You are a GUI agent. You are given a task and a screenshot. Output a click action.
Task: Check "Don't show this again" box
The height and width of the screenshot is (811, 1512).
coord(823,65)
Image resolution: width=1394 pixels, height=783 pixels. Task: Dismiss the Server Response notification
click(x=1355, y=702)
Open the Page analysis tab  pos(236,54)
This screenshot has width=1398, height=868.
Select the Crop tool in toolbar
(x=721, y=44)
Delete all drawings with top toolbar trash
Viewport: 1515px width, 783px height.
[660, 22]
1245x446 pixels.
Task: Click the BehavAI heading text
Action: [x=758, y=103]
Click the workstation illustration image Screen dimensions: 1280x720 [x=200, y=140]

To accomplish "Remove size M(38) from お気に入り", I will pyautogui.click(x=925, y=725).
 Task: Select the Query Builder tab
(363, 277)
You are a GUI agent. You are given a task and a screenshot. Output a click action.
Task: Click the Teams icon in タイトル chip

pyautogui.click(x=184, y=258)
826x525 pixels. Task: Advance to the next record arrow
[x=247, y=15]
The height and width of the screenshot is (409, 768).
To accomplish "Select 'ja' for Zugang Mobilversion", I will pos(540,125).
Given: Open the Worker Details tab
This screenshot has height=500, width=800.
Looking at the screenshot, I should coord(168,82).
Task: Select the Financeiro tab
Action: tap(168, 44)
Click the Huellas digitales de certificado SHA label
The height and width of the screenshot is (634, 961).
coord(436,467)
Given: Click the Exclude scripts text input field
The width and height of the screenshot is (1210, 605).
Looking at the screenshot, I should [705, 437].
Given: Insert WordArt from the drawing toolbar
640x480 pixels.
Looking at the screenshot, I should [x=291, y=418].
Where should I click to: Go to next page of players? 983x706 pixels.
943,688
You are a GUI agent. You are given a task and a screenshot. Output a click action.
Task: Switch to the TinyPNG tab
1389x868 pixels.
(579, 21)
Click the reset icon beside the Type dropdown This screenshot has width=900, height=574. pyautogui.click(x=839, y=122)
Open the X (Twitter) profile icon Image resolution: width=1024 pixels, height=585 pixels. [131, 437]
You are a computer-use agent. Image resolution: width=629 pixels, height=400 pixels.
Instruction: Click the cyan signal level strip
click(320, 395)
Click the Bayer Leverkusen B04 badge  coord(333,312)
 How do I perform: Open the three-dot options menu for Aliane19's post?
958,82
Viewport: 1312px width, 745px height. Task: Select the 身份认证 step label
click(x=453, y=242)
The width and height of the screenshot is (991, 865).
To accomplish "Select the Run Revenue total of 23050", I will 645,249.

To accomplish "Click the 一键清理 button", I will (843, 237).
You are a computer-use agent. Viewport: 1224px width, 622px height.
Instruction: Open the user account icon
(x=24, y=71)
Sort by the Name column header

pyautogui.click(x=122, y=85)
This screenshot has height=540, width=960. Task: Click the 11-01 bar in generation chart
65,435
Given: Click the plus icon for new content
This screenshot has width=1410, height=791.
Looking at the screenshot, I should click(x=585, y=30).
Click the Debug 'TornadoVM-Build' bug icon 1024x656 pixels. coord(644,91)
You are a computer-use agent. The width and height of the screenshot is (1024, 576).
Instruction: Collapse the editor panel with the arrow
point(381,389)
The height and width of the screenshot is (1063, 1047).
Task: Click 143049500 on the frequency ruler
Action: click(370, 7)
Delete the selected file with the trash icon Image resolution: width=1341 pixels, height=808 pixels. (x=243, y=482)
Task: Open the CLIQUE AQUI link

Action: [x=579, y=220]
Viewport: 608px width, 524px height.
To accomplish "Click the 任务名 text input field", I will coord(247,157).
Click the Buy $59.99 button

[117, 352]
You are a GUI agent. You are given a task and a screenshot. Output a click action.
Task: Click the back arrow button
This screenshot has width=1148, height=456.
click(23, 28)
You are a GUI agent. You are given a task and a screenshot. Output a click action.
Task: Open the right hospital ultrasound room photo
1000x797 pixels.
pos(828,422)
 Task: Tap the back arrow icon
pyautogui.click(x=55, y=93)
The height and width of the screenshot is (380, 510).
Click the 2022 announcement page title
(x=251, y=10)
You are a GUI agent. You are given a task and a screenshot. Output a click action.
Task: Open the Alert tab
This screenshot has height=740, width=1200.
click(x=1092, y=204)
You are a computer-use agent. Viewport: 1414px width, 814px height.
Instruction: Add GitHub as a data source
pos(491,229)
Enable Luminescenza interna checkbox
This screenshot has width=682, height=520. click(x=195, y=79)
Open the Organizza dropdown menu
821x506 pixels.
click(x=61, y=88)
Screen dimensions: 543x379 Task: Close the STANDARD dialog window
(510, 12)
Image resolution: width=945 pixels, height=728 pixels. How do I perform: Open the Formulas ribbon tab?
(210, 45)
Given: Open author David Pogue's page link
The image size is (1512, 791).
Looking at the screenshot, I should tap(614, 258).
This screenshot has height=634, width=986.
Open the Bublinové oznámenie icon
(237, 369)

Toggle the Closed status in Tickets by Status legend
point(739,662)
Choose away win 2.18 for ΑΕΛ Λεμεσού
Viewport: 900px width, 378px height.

———

» **Exercise prompt**
Once the records have been read, print them all again exactly.

» **Task output**
You are a GUI agent. You are given a task and a screenshot. Output a click action.
Task: Check "Don't show this again" box
The height and width of the screenshot is (811, 1512).
coord(823,65)
Image resolution: width=1394 pixels, height=783 pixels. Task: Dismiss the Server Response notification
click(x=1355, y=702)
Open the Page analysis tab  pos(236,54)
This screenshot has width=1398, height=868.
Select the Crop tool in toolbar
(x=721, y=44)
Delete all drawings with top toolbar trash
Viewport: 1515px width, 783px height.
[660, 22]
1245x446 pixels.
Task: Click the BehavAI heading text
Action: [x=758, y=103]
Click the workstation illustration image Screen dimensions: 1280x720 [x=200, y=140]

To accomplish "Remove size M(38) from お気に入り", I will pyautogui.click(x=925, y=725).
 Task: Select the Query Builder tab
(363, 277)
You are a GUI agent. You are given a task and a screenshot. Output a click action.
Task: Click the Teams icon in タイトル chip

pyautogui.click(x=184, y=258)
826x525 pixels. Task: Advance to the next record arrow
[x=247, y=15]
The height and width of the screenshot is (409, 768).
To accomplish "Select 'ja' for Zugang Mobilversion", I will pos(540,125).
Given: Open the Worker Details tab
This screenshot has height=500, width=800.
Looking at the screenshot, I should coord(168,82).
Task: Select the Financeiro tab
Action: tap(168, 44)
Click the Huellas digitales de certificado SHA label
The height and width of the screenshot is (634, 961).
coord(436,467)
Given: Click the Exclude scripts text input field
The width and height of the screenshot is (1210, 605).
Looking at the screenshot, I should [705, 437].
Given: Insert WordArt from the drawing toolbar
640x480 pixels.
Looking at the screenshot, I should [x=291, y=418].
Where should I click to: Go to next page of players? 983x706 pixels.
943,688
You are a GUI agent. You are given a task and a screenshot. Output a click action.
Task: Switch to the TinyPNG tab
1389x868 pixels.
(579, 21)
Click the reset icon beside the Type dropdown This screenshot has width=900, height=574. pyautogui.click(x=839, y=122)
Open the X (Twitter) profile icon Image resolution: width=1024 pixels, height=585 pixels. [131, 437]
You are a computer-use agent. Image resolution: width=629 pixels, height=400 pixels.
Instruction: Click the cyan signal level strip
click(320, 395)
Click the Bayer Leverkusen B04 badge  coord(333,312)
 How do I perform: Open the three-dot options menu for Aliane19's post?
958,82
Viewport: 1312px width, 745px height. Task: Select the 身份认证 step label
click(x=453, y=242)
The width and height of the screenshot is (991, 865).
To accomplish "Select the Run Revenue total of 23050", I will 645,249.

To accomplish "Click the 一键清理 button", I will (843, 237).
You are a computer-use agent. Viewport: 1224px width, 622px height.
Instruction: Open the user account icon
(x=24, y=71)
Sort by the Name column header

pyautogui.click(x=122, y=85)
This screenshot has height=540, width=960. Task: Click the 11-01 bar in generation chart
65,435
Given: Click the plus icon for new content
This screenshot has width=1410, height=791.
Looking at the screenshot, I should click(x=585, y=30).
Click the Debug 'TornadoVM-Build' bug icon 1024x656 pixels. coord(644,91)
You are a computer-use agent. The width and height of the screenshot is (1024, 576).
Instruction: Collapse the editor panel with the arrow
point(381,389)
The height and width of the screenshot is (1063, 1047).
Task: Click 143049500 on the frequency ruler
Action: click(370, 7)
Delete the selected file with the trash icon Image resolution: width=1341 pixels, height=808 pixels. (x=243, y=482)
Task: Open the CLIQUE AQUI link

Action: [x=579, y=220]
Viewport: 608px width, 524px height.
To accomplish "Click the 任务名 text input field", I will coord(247,157).
Click the Buy $59.99 button

[117, 352]
You are a GUI agent. You are given a task and a screenshot. Output a click action.
Task: Click the back arrow button
This screenshot has width=1148, height=456.
click(23, 28)
You are a GUI agent. You are given a task and a screenshot. Output a click action.
Task: Open the right hospital ultrasound room photo
1000x797 pixels.
pos(828,422)
 Task: Tap the back arrow icon
pyautogui.click(x=55, y=93)
The height and width of the screenshot is (380, 510).
Click the 2022 announcement page title
(x=251, y=10)
You are a GUI agent. You are given a task and a screenshot. Output a click action.
Task: Open the Alert tab
This screenshot has height=740, width=1200.
click(x=1092, y=204)
You are a computer-use agent. Viewport: 1414px width, 814px height.
Instruction: Add GitHub as a data source
pos(491,229)
Enable Luminescenza interna checkbox
This screenshot has width=682, height=520. click(x=195, y=79)
Open the Organizza dropdown menu
821x506 pixels.
click(x=61, y=88)
Screen dimensions: 543x379 Task: Close the STANDARD dialog window
(510, 12)
Image resolution: width=945 pixels, height=728 pixels. How do I perform: Open the Formulas ribbon tab?
(210, 45)
Given: Open author David Pogue's page link
The image size is (1512, 791).
Looking at the screenshot, I should tap(614, 258).
This screenshot has height=634, width=986.
Open the Bublinové oznámenie icon
(237, 369)

Toggle the Closed status in Tickets by Status legend
point(739,662)
Choose away win 2.18 for ΑΕΛ Λεμεσού
Viewport: 900px width, 378px height.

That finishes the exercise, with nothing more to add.